UStG § 4 Nr. 21 Buchst. b
Diese Entscheidung enthält keinen zur Veröffentlichung bestimmten Leitsatz.
Tatbestand

Die Klägerin führt Fortbildungs- und Umschulungsmaßnahmen im Auftrag der Bundesanstalt für Arbeit- BAfA - und für den Arbeitsförderungsdienst der Bundeswehr durch. Sie veranstaltete in den Streitjahren - i.d.R. einjährige - Kurse in den Fachbereichen Gastronomie, Floristik, Textil und EDV / Schreibtechnik.

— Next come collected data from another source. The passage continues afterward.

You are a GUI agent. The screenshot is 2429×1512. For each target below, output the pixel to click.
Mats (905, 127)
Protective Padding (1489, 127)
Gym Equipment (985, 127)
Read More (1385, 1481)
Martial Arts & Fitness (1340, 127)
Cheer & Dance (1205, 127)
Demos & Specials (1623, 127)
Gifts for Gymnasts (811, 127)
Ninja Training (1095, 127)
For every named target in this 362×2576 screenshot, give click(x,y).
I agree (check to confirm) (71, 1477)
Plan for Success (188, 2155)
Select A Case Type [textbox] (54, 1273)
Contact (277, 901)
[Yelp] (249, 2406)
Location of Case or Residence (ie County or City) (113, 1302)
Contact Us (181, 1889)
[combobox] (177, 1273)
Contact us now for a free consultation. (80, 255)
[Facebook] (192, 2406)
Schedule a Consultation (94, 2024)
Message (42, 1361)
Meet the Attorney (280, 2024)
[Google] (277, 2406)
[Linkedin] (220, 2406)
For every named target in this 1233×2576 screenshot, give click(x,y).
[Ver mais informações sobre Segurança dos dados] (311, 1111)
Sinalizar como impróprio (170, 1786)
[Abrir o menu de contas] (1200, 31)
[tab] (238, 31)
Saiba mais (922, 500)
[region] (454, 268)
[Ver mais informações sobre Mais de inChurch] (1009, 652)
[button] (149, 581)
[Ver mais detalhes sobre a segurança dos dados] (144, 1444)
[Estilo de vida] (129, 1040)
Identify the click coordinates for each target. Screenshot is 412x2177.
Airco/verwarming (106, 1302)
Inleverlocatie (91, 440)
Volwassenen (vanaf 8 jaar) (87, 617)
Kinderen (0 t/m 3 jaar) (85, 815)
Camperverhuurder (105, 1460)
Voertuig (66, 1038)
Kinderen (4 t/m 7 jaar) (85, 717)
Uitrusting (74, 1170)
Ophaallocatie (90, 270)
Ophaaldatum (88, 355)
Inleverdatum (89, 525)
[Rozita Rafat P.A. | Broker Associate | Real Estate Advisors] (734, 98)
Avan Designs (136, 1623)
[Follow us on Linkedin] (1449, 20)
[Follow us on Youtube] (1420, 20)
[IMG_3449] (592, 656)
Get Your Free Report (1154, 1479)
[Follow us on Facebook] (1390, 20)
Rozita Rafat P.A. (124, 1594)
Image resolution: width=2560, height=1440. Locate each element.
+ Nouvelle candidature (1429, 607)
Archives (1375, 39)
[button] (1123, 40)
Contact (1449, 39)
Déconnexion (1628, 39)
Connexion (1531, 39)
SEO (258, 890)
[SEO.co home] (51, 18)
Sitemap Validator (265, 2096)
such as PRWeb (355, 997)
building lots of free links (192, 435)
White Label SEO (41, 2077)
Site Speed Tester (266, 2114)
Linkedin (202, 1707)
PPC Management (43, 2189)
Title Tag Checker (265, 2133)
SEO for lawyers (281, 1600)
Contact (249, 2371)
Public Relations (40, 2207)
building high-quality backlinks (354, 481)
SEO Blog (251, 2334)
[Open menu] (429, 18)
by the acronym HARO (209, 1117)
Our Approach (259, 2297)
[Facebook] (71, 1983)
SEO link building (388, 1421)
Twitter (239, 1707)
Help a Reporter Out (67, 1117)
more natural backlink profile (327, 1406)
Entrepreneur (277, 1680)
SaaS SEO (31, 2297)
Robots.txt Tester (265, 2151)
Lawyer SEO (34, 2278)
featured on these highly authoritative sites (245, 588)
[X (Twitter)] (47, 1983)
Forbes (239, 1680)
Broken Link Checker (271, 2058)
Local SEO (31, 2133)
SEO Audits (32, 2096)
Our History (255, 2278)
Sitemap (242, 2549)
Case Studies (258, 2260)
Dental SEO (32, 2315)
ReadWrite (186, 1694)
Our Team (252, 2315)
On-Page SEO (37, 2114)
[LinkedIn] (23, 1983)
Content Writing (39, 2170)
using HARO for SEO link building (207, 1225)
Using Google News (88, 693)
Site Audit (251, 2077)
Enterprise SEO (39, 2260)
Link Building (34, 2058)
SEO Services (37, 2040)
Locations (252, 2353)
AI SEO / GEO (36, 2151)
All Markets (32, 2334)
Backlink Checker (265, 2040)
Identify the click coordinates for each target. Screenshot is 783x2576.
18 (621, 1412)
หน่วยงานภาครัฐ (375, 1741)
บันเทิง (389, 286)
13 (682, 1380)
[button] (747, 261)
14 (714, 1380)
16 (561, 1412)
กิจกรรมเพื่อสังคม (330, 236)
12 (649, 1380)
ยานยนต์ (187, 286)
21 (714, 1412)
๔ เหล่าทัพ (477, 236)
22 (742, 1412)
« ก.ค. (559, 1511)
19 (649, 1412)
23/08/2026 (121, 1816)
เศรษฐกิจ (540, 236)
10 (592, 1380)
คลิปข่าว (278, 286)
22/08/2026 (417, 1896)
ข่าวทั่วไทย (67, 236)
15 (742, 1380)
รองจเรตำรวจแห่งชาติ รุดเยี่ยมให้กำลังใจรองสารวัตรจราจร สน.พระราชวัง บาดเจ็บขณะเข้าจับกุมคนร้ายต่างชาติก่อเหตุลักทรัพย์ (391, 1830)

Teilnehmer waren überwiegend Langzeitarbeitslose, Spätaussiedler und Asylanten. Für Aussiedler und Asylanten veranstaltete sie außerdem Deutschkurse. Die Entgelte für die Durchführung der Bildungsmaßnahmen gewährte die BAfA nach dem ArbeitsförderungsG - AFG - in Form von Lehrgangsgebühren, deren Höhe sich nach der Teilnehmerzahl richtete sowie Kosten für Lehr- und Lernmittel bis zu einem Pauschbetrag i.H.v. X DM mtl. Prüfungsgebühren und Kosten für Arbeitskleidung je Teilnehmer "auf Nachweis und Empfangsbestätigung". Außerdem gewährte die BAfA auf besonderen Antrag für die sozialpädagogische Betreuung der Teilnehmer eines Lehrgangs mtl. Y DM.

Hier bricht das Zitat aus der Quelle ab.